Inspiré par le recueil « La flûte chinoise » assemblage de poésies classiques de l’Empire du Milieu traduite par Hans Bethge, Mahler composa donc une symphonie en six mouvements qui lui permit de parvenir à l’absolue transmutation poétique de la musique en parole dans son dernier volet, L’Adieu, qui dure autant que les cinq premières parties.
Ici Mahler atteint à une qualité expressive de parlando qu’on ne retrouvera plus ailleurs et que les Viennois essaieront de codifier malencontreusement en créant le sprechgesang. Impossible de décrire ce à quoi le compositeur est parvenu, il faut l’entendre pour le croire.

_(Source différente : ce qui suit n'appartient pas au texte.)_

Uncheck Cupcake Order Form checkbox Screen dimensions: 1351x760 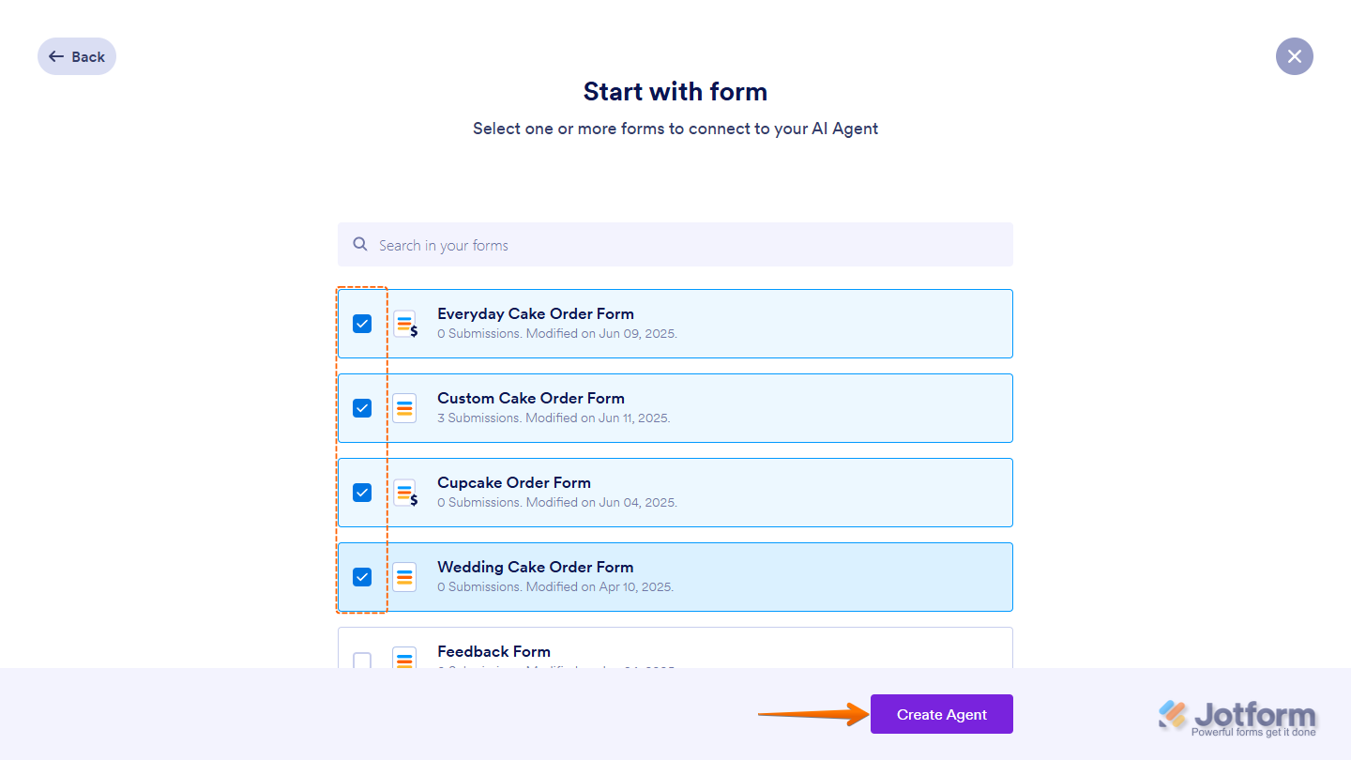tap(362, 493)
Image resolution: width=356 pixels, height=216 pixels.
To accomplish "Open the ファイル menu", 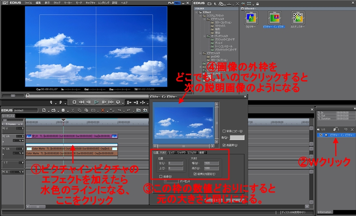I will [x=28, y=2].
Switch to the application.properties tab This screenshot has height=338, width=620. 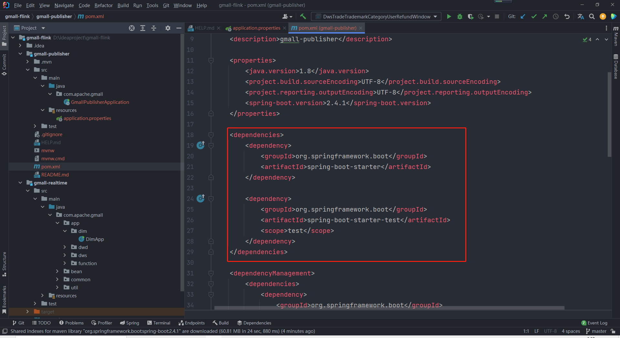(x=256, y=28)
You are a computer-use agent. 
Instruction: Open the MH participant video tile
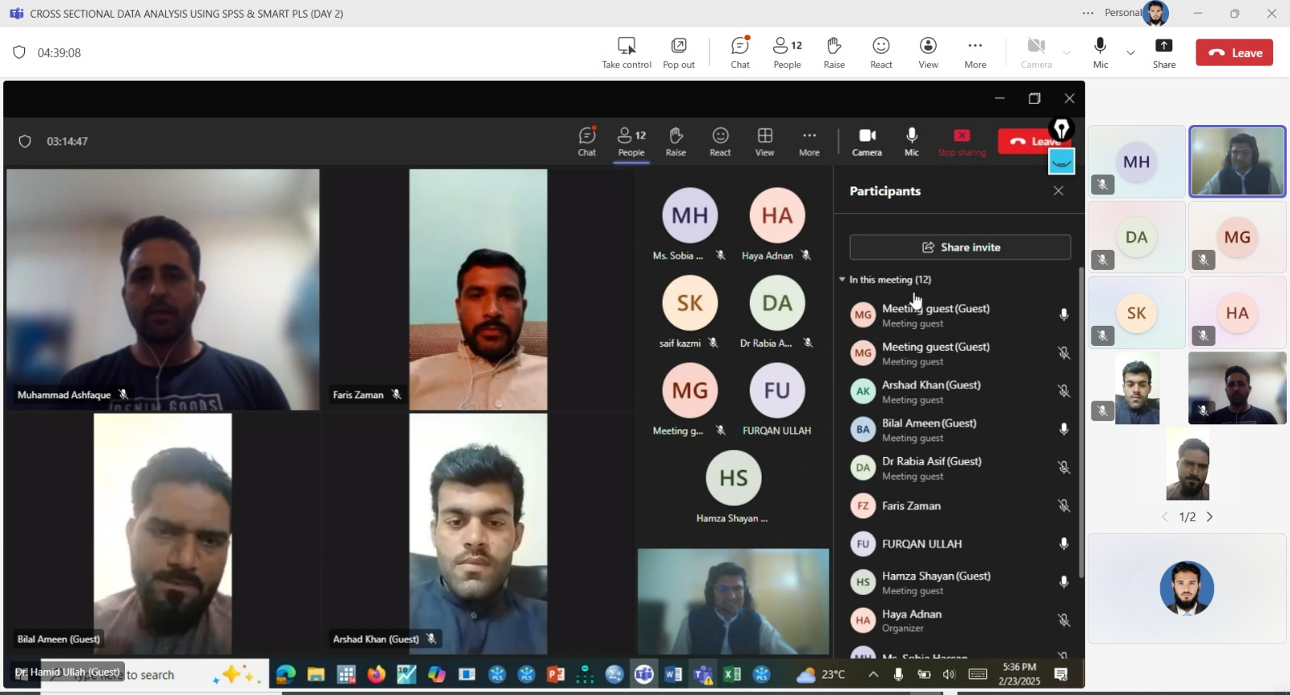1136,162
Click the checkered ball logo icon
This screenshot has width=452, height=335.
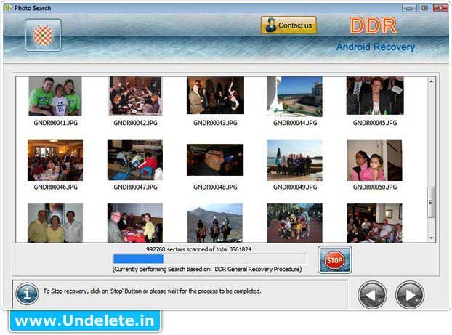(x=44, y=35)
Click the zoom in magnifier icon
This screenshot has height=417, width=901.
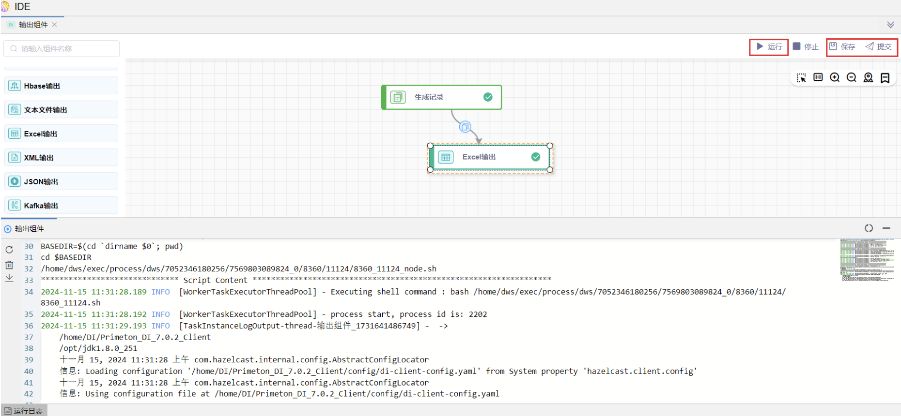coord(835,77)
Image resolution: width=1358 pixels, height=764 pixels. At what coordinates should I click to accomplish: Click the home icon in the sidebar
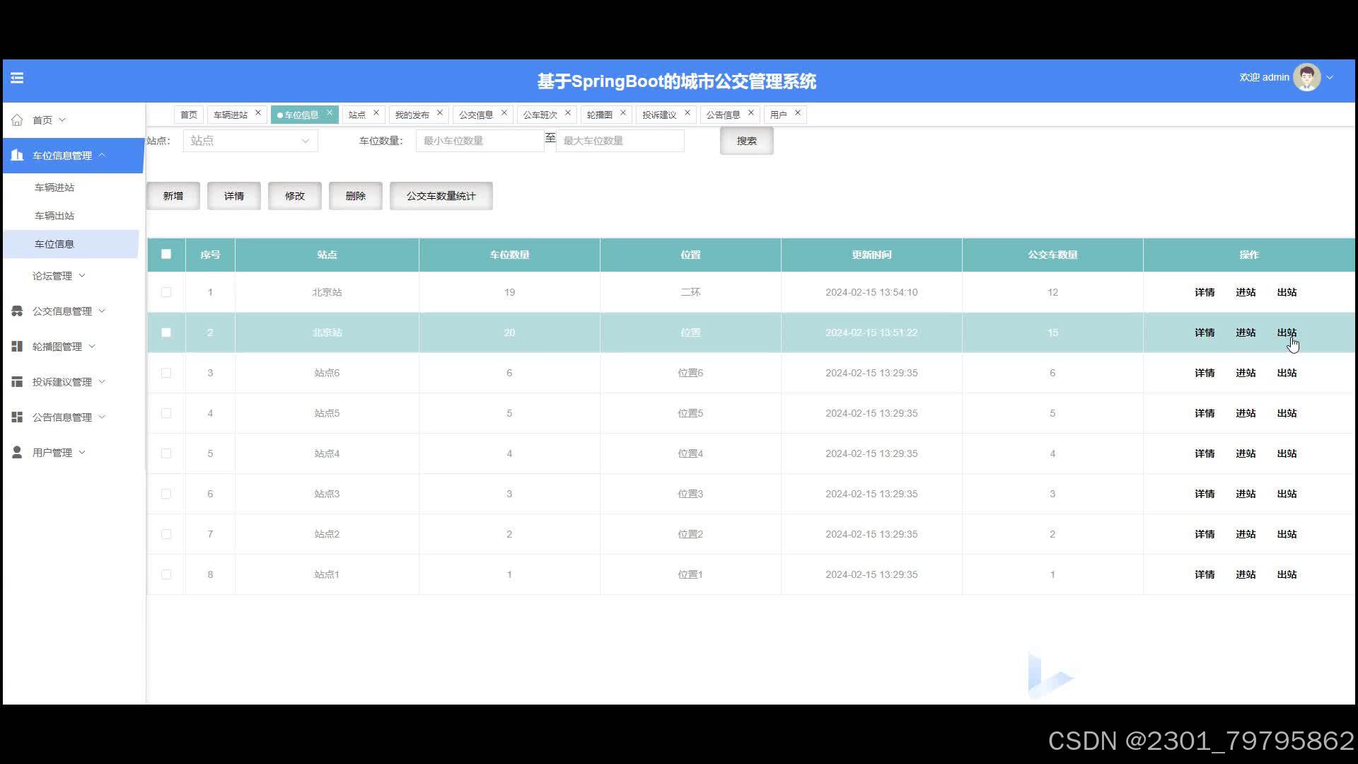point(17,120)
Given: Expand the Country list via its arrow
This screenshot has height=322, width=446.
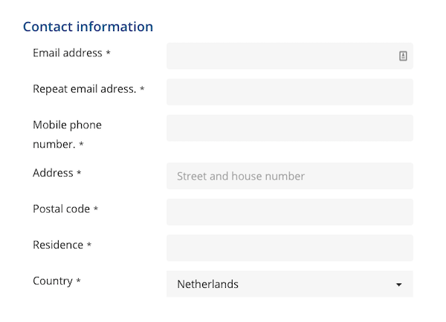Looking at the screenshot, I should (398, 284).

Après ce point de non retour, Mahler se tourna à nouveau vers l’orchestre, donnant au Chant de la terre un pendant strictement musical avec la 9e Symphonie – la moins naturellement vocale des œuvres purement orchestrales du compositeur – avant de se lancer dans l’entreprise radicale, et demeurée inachevée, de la 10e Symphonie.
Dans cette œuvre ouverte sur l’infini, la prééminence du texte reparaît, mais sous la forme d’une adresse constante à Alma Mahler, que le compositeur veut reconquérir en la soustrayant à Walter Gropius. La partition est littéralement envahie par un contre-texte qui à la fois l’exalte et l’explique. Mahler, dans son dernier opus, aura significativement été plus loin avec les mots qu’avec les notes.
Décidément, le destin savait à qui il avait à faire.